= Rojbayani (tribe) =

Kurdish tribe in Iraq and Iran

The Rojbayani (Kurdish: ڕۆژبەیانی, Rojbeyanî; Persian: روژبیانی، روزبهانی) are a Kurdish tribe living mainly in parts of Iraq and Iran, traditionally settled around Kirkuk. They speak Kurdish and mostly follow Sunni Islam.

==History==
The name of the Rojbayani tribe was claimed to derive from the Kurdish words "roj" (ڕۆژ), meaning "day", and "bayani" (بەیانی), meaning "morning", although others claimed it was merely oral tradition. Others derived the name from Rojbayan, which they claimed derived from Ruzbahan, who was said to be their ancestor. They added that some Rojbayani leaders and writers wrote their names interchangeably as Rojbayani and Ruzbahani. They added that the shift from Ruzbahani to Rojbayani was typical as the sounds "z" and "h" in Persian often shifted to "j" and "i" in Kurdish. In the Sharafnama, written in Persian, Rojbayani was written as Ruzbahani.
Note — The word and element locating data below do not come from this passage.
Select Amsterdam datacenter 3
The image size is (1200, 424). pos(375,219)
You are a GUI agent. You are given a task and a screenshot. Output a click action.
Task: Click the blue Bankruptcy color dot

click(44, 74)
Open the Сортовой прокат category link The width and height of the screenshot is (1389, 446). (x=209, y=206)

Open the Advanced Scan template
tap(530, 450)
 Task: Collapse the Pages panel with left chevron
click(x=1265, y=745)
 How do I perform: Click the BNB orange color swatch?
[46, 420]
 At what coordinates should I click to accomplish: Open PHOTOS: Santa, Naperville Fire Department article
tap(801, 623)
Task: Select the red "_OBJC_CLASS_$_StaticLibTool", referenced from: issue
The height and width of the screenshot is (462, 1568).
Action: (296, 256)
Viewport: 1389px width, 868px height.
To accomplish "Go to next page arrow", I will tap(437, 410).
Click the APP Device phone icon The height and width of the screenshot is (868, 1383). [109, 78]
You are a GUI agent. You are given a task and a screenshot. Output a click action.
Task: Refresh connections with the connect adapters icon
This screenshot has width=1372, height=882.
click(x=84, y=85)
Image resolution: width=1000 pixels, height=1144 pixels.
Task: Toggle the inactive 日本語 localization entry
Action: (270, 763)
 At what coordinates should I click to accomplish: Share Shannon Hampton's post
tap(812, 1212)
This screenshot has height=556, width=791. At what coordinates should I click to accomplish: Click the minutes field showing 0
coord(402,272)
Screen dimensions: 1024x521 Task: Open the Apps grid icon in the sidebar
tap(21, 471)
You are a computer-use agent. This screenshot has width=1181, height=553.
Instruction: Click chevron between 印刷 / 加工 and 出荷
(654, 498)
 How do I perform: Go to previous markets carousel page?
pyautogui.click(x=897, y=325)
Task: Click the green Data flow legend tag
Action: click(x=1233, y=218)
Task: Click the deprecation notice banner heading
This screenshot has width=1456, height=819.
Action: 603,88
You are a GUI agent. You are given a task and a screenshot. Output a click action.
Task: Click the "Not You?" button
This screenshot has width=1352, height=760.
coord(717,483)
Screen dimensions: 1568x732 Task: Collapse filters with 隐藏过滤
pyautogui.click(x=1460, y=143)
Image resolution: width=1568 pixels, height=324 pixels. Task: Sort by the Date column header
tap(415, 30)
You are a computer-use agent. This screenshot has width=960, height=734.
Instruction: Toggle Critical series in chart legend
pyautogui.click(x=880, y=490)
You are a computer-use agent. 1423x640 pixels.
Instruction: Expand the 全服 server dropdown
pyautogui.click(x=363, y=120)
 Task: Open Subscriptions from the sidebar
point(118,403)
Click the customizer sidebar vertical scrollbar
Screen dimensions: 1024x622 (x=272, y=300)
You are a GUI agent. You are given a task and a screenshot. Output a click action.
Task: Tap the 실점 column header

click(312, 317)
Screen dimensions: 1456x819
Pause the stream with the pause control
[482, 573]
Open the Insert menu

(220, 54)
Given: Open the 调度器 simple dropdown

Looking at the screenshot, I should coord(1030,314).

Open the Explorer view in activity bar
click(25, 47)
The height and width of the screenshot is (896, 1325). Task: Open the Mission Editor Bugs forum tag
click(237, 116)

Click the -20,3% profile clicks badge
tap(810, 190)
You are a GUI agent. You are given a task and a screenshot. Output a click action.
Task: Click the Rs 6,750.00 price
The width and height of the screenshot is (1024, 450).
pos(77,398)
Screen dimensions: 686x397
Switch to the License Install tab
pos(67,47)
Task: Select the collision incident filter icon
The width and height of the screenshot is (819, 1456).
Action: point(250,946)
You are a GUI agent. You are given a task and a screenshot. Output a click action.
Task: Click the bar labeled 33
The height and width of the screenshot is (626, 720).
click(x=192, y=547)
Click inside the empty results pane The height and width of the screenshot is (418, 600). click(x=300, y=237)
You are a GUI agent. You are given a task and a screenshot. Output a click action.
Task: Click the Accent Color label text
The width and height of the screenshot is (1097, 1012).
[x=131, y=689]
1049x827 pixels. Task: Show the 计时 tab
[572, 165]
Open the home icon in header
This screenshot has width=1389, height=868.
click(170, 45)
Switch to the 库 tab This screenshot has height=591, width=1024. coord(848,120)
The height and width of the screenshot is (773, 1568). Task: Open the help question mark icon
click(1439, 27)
Some claimed that the Rojbayani descended from Ruzbahan ibn Vindadh-Khurshid, a Daylamite who fought against Mu'izz al-Dawla of the Buyids and died near Baghdad. Hamdallah Mustawfi, and later Sharafkhan Bidlisi, listed the Ruzbahani as a tribe living in Lur-e-Kuchak. Sharafkhan Bidlisi additionally listed them among the "Lak and Zand" category of the Iranian Kurds, and it was seen as a clear reference to the Rojbayani. Sharafkhan Bidlisi listed the Rojbayani as part of the Zangana. There was a claim suggesting the Rojbayani were linked to the historical Ruzbahani Lur tribe which ruled over Shulestan. However, links between the Kurdish Rojbayani and historical Lur Ruzbahani of Fars were generally rejected. The Rojbayani tribe were agreed to be Kurdish and historically part of the Guran confederation before it declined. The traditional region of the Rojbayani, from Sarpol-e Zahab to Kirkuk, was historically the scene of many wars between the Ottomans and Iranians. In the mid-16th century, Abu Bakr Rojbayani ruled over Derteng and Hulwan and was additionally rewarded Sharazur by Suleiman the Magnificent. According to Sekandar Amanolahi Baharvand, the Lur tribe of Ruzbihani living around Ashtarnian in Borujerd were descendants of the historical Ruzbihani Lur tribe.

The Rojbayani tribe traditionally lived in the region of Garmiyan, mainly in Kirkuk and its surroundings, which historically served as the center for the tribe. They traditionally lived around Qara Hasan, Leylan, Khidir Bolagh, and Furqan. The tribe also lived in Bardarash, Khanaqin, and Kalar, and the villages between them, and near Qasr-e Shirin. The cities of Shirwana in Kalar and Bingura and Qalama in Khanaqin historically served as the center for the Rojbayani in those regions. Around Erbil, they lived among the Dizayi, Mamesini, and Siyan tribes. There was a historic castle in Bukan known as the Rojbayani castle, although its relation to the tribe was uncertain. Some of the Rojbayani who lived near the Shabaks were integrated among them.

The Rojbayani mainly followed Shafi'i Sunni Islam and were claimed to have been previously Yarsani or Ali-Allahi. The Rojbayani dialect was historically a variant of Gorani influenced by the Kurdish dialects of the Jaf and Kalhor, although the Rojbayani adopted Sorani after the establishment of the Kurdistan Region.

In February 2024, Sirwan Rojbayani from the Kurdistan Democratic Party (KDP) was elected as the Deputy Governor in Nineveh province.